Sui tre nodi ineludibili - sempre gli stessi - dell'organizzazione, della cultura e del progetto, rimasti in sospeso nel decennio della transizione. Organizzazione: è vero, è aperto un problema storico sulla forma-partito. Ma questo ripropone, non elimina il tema dell'organizzazione, perché senza organizzazione la politica va in mano inevitabilmente a chi ha più soldi e più forza. Cultura e progetto: c'è a destra un'ideologia - il presente come il migliore dei mondi possibili - che fa senso comune di massa, le dobbiamo contrapporre una cultura di critica dell'esistente, smetterla di rincorrere le cose come accadono. Due punti dirimenti. Primo: la categoria dell'innovazione, su cui si è incentrata la proposta della sinistra negli anni novanta, è del tutto inadeguata di fronte a un avversario politico che non è conservatore bensì superdinamico. In Italia come in tutta Europa e negli Usa, dagli anni '80 in poi non c'è stata una destra conservatrice, ma un riformismo conservatore che ha messo in crisi tutte le nostre costruzioni storiche - welfare, forma di stato parlamentare, forma-partito. Dunque, o per la sinistra innovazione diventa trasformazione, oppure sul terreno dell'innovazione vincerà sempre la destra e noi saremo schiacciati nel ruolo dei conservatori. Secondo punto: la critica della politica. Perché non si arrivasse al dominio incontrastato dell'antipolitica bisognava mettere in campo una critica delle forme democratiche tradizionali. Invece s'è fatta ingegneria istituzionale, anzi chirurgia plastica del sistema elettorale. Ora siamo al punto, quello che dicevo all'inizio: una democrazia che produce e legittima una leadership autoritaria.

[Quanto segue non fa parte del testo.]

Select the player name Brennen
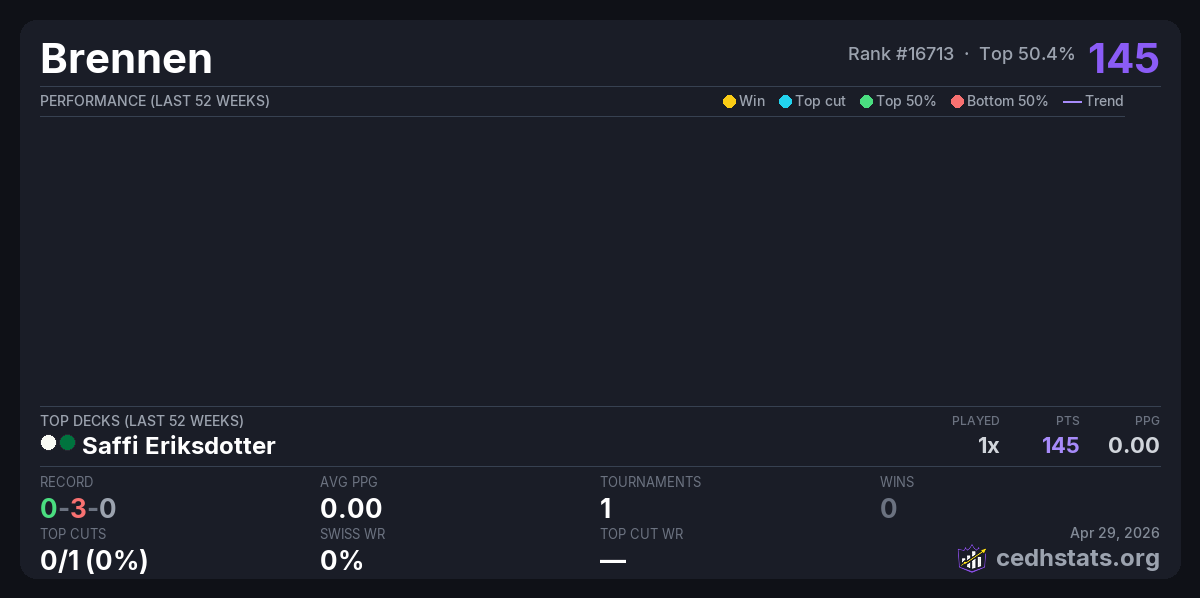Viewport: 1200px width, 598px height. pyautogui.click(x=126, y=59)
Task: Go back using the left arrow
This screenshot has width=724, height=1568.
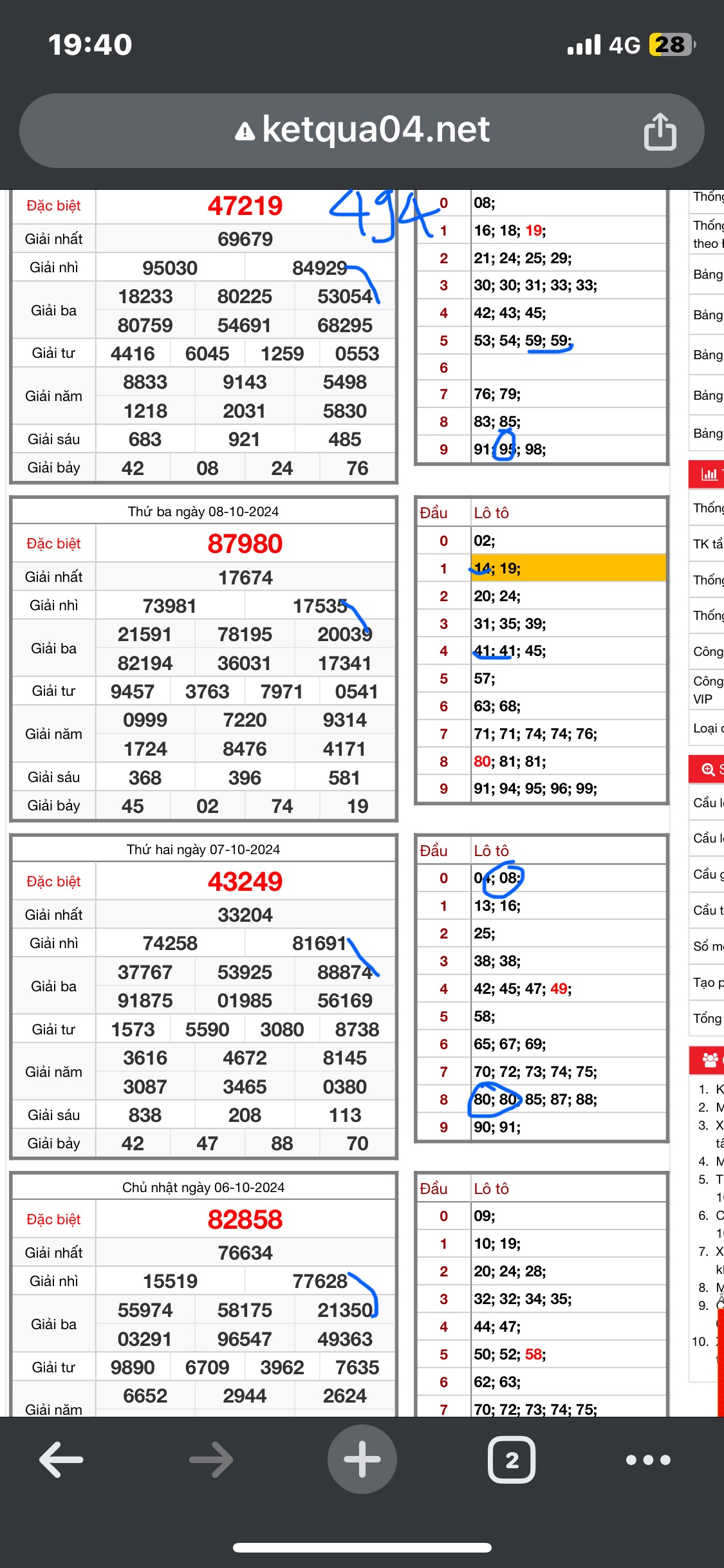Action: click(x=62, y=1459)
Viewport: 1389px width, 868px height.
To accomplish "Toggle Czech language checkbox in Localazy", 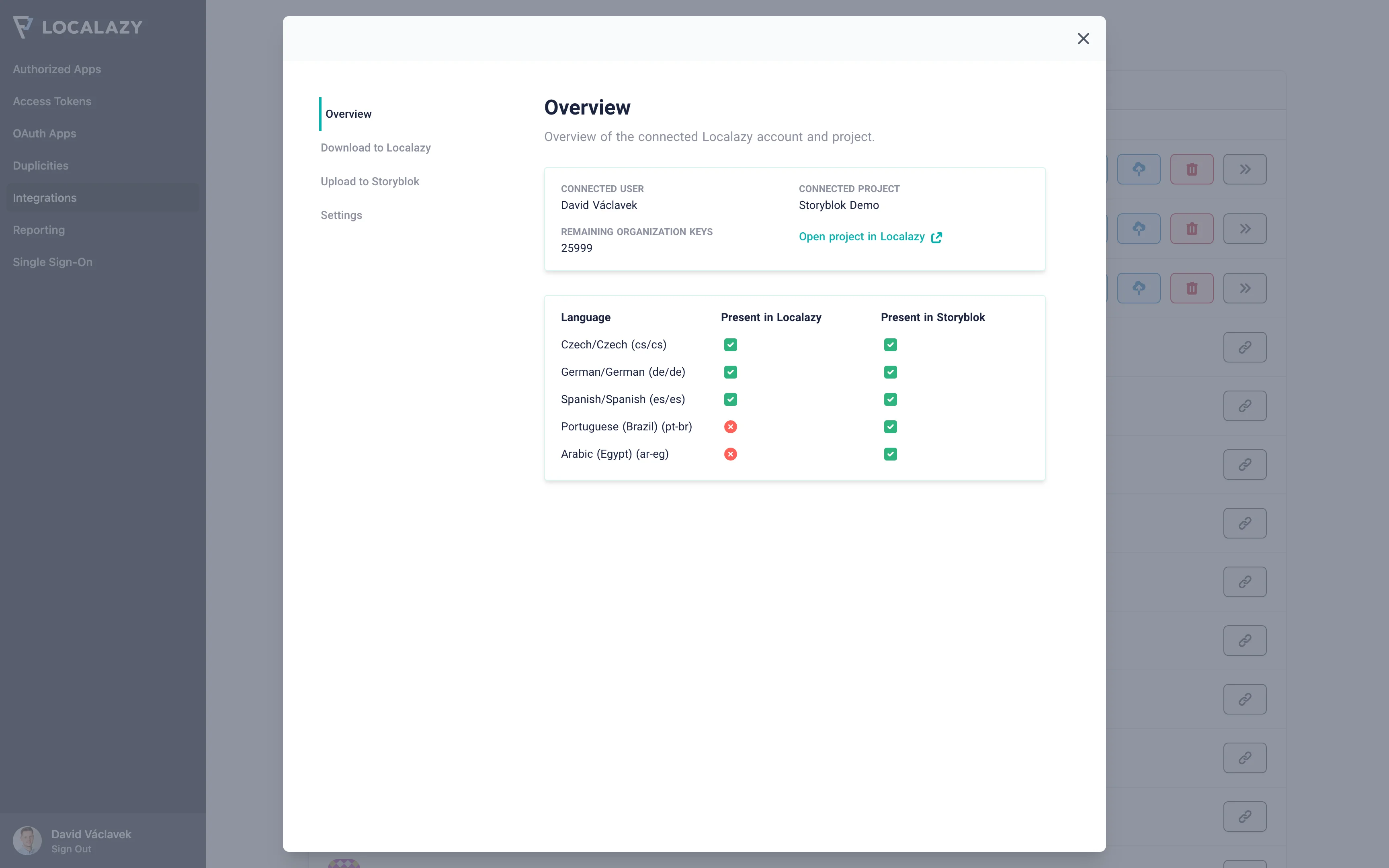I will [x=730, y=344].
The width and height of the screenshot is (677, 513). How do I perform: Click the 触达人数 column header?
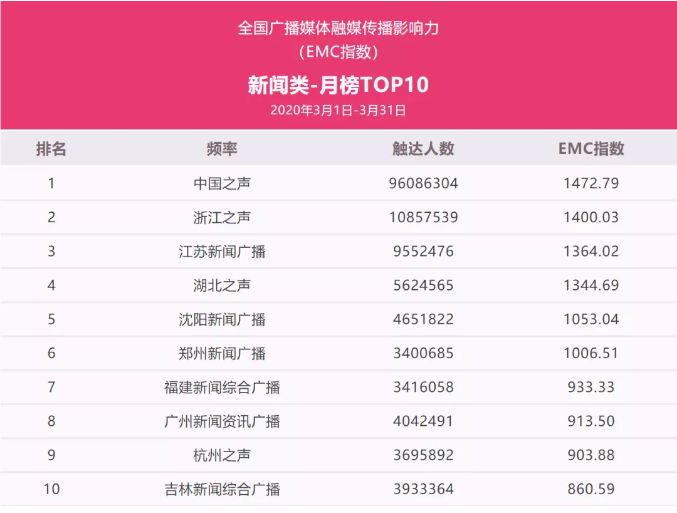423,149
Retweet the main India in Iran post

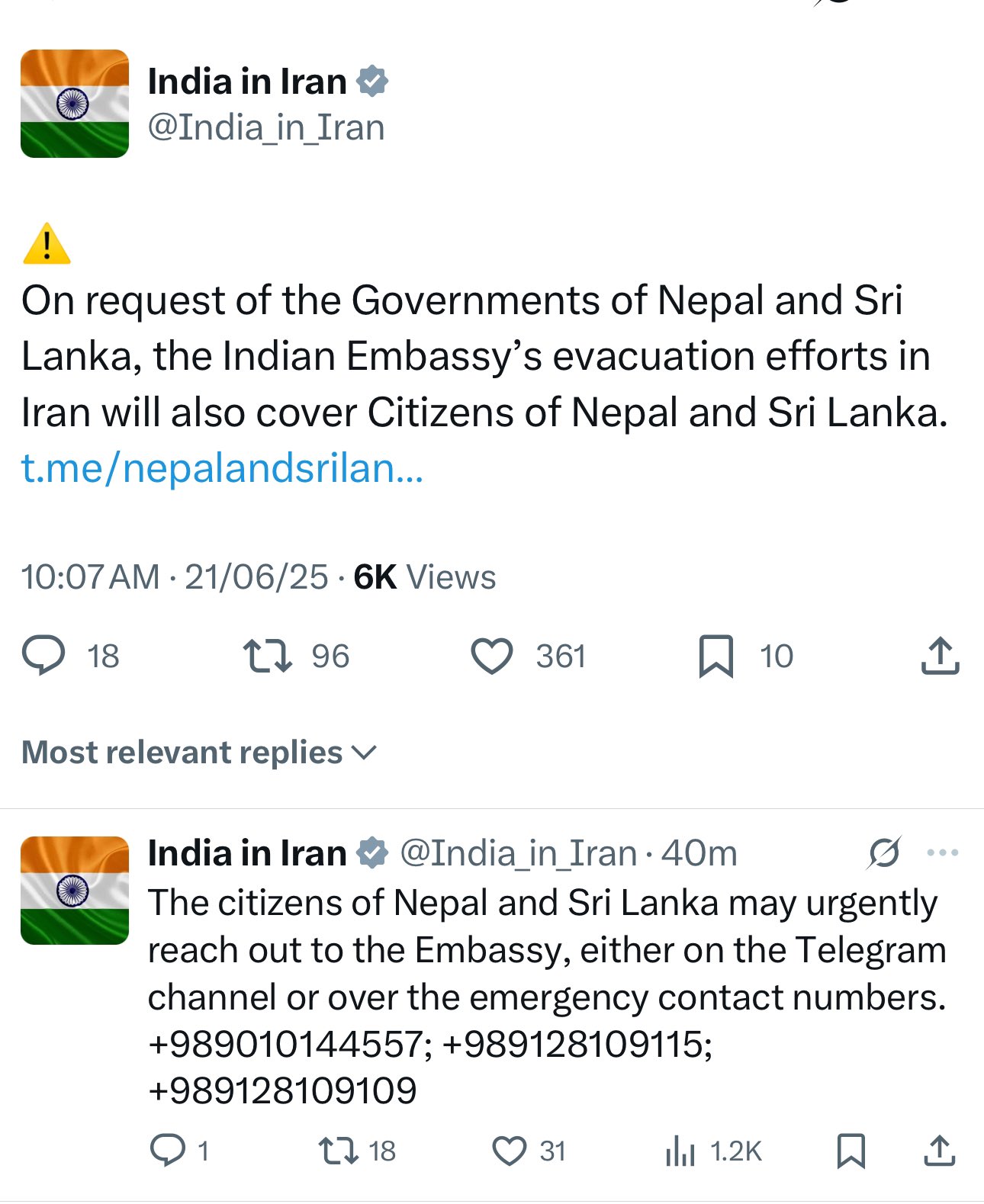tap(267, 656)
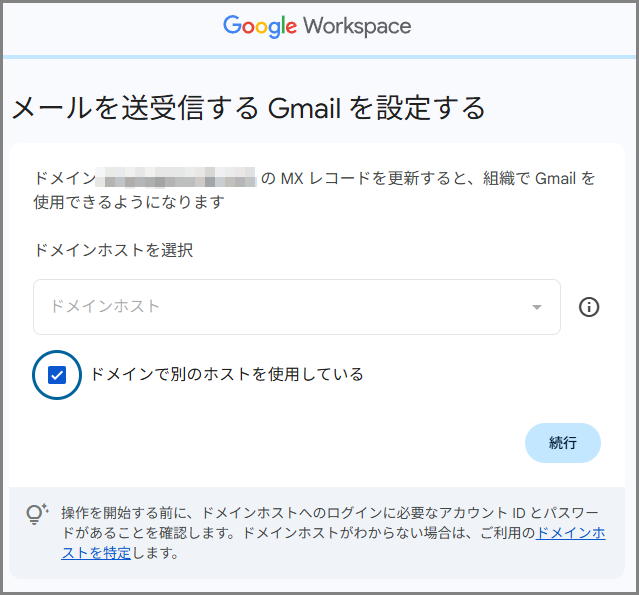639x595 pixels.
Task: Click the アカウント ID とパスワード tip text
Action: click(x=520, y=513)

Dici "sinistra" parlando solo di quella che è stata fin qui la sinistra di governo? Il campo non va allargato?

Ovvio che sì: non ci sarà nessun processo di ricomposizione della sinistra se questo processo non la interesserà nella sua totalità. Penso innanzitutto alla sinistra che vive nelle pieghe e dietro le quinte dello scenario ufficiale, quella che è rimasta fuori dalle costituenti, dalle carovane e dalle "cose2" e che bisogna finalmente fare emergere. E penso a Rifondazione, che però deve anch'essa ripensare senza sconti la sua forma organizzata e la sua leadership. Intanto si può subito mettere all'ordine del giorno una forma federata delle sinistre in campo. Ma soprattutto, proprio adesso che i numeri sembrano disperanti bisogna pensare in grande a una grande sinistra, stavolta magari davvero con un nuovo nome, all'altezza della sfida politica e non dei reperti botanici. D'Alema dice: "ritorno al futuro", una frase che suona bene, ma va riempita di senso. E di immaginario politico, che è ora di dissequestrare dall'industria di Arcore.